### TEXTE PROPOSÉ
Gardons la mémoire vivante du groupe « Manouchian » comme symbole de résistance contre la xénophobie

affiche-rouge-fIl y a soixante-dix ans, le groupe « Manouchian » était fusillé pour acte de résistance au Mont-Valérien, à l’Ouest de la Capitale. Cette figure incarne l’héroïsme de la résistance internationale en France face au nazisme.

Une figure de la résistance

Manouchian et ses camarades ont fait trembler la France Vichyste et le Troisième Reich. Ils avaient fui l’Espagne de Franco, l’Italie de Mussolini ou le génocide arménien. La France a été pour eux, le pays qui les a forgés et qui leur a donné le gout de l’émancipation et de la résistance.

Deux personnes du groupe échappèrent aux arrestations de Brigade Spéciale ( Police française travaillant en étroite collaboration avec les polices allemandes. ). Le secteur n°2 était spécialisé dans la traque des communistes. Au matin du 16 novembre 1943, Manouchian est arrêté en gare d’Évry Petit-Bourg. 67 arrestations suivront dans le cadre du démantèlement du FTP-MOI parisien.

Ces jeunes résistants ont préféré sacrifier leur vie pour que puisse vivre la République Française et mettre à terme le nazisme et vichysme. « La mort n’éblouit pas les yeux des Partisans » mettait en vers Louis Aragon. Le poème intitulé au départ Strophes pour se souvenir a largement été popularisé sous le nom de l’Affiche Rouge : « Vous aviez vos portraits sur les murs de nos villes ». Léo Férré l’a chanté de la plus belle des manières pour que puisse vivre la mémoire de ces résistants.

### DONNÉES FOURNIES
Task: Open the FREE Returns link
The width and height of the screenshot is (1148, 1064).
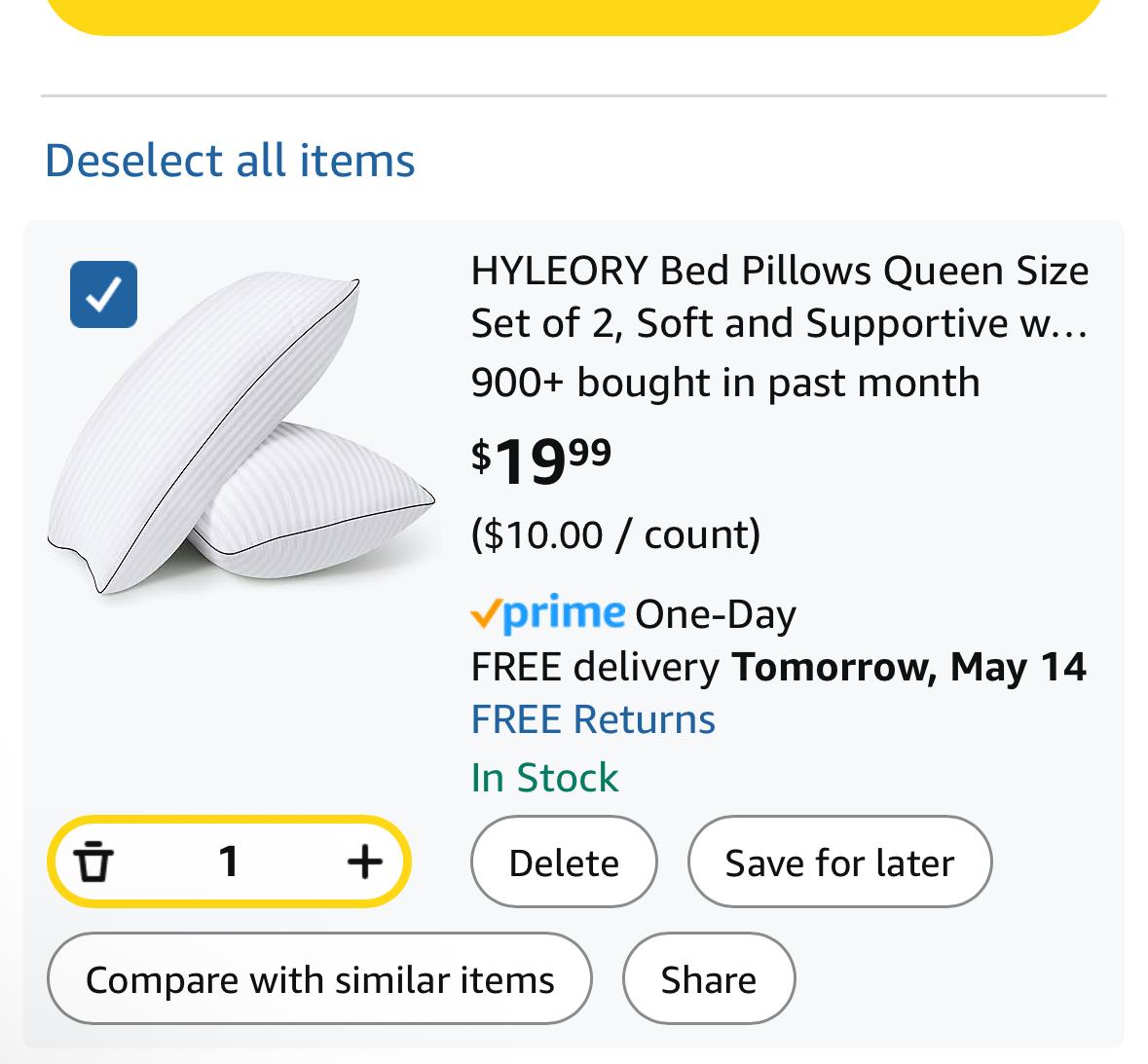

### CONSIGNES
a: D'après le texte sur le groupe Manouchian, quel était le titre initial du poème de Louis Aragon ?
b: Reprenez le texte sur le groupe Manouchian après sa dernière phrase.

### LES RÉPONSES
a: Strophes pour se souvenir.

b:
Manouchian dans sa dernière lettre à sa femme prend conscience de ce qui lui arrive : « Cela m’arrive comme un accident dans ma vie, je n’y crois pas, mais pourtant, je sais que je ne te verrai plus jamais ». C’est cette humanité qui l’a poussé à répondre de la manière la plus franche face au tribunal militaire allemand le 19 février 1944 : « Vous, je n’ai rien à vous dire. J’ai fait mon devoir qui était de vous combattre. Je ne regrette rien de ce que j’ai fait ». Il termine par ces mots : « Je mourrai avec mes 23 camarades tout à l’heure avec le courage et la sérénité d’un homme qui a la conscience bien tranquille, car personnellement, je n’ai fait de mal à personne ». Elle fut écrite le 21 février 1944 à la prison de Fresnes quelques heures avant son exécution.

L’arménien et 21 de ses compagnons tombèrent sous le poids des balles, la seule fille du groupe fut décapitée en Allemagne. Le FTP-MOI (Main d’Œuvre Immigrées), branche communiste de la résistance contre l’occupant nazi et la collaboration vichyste, a laissé au cours de l’occupation des milliers de vies. Il est juste de rappeler au moment où les commémorations se font, que 70 % des résistants fusillés étaient des « communistes » du réseau Francs-tireurs Partisan.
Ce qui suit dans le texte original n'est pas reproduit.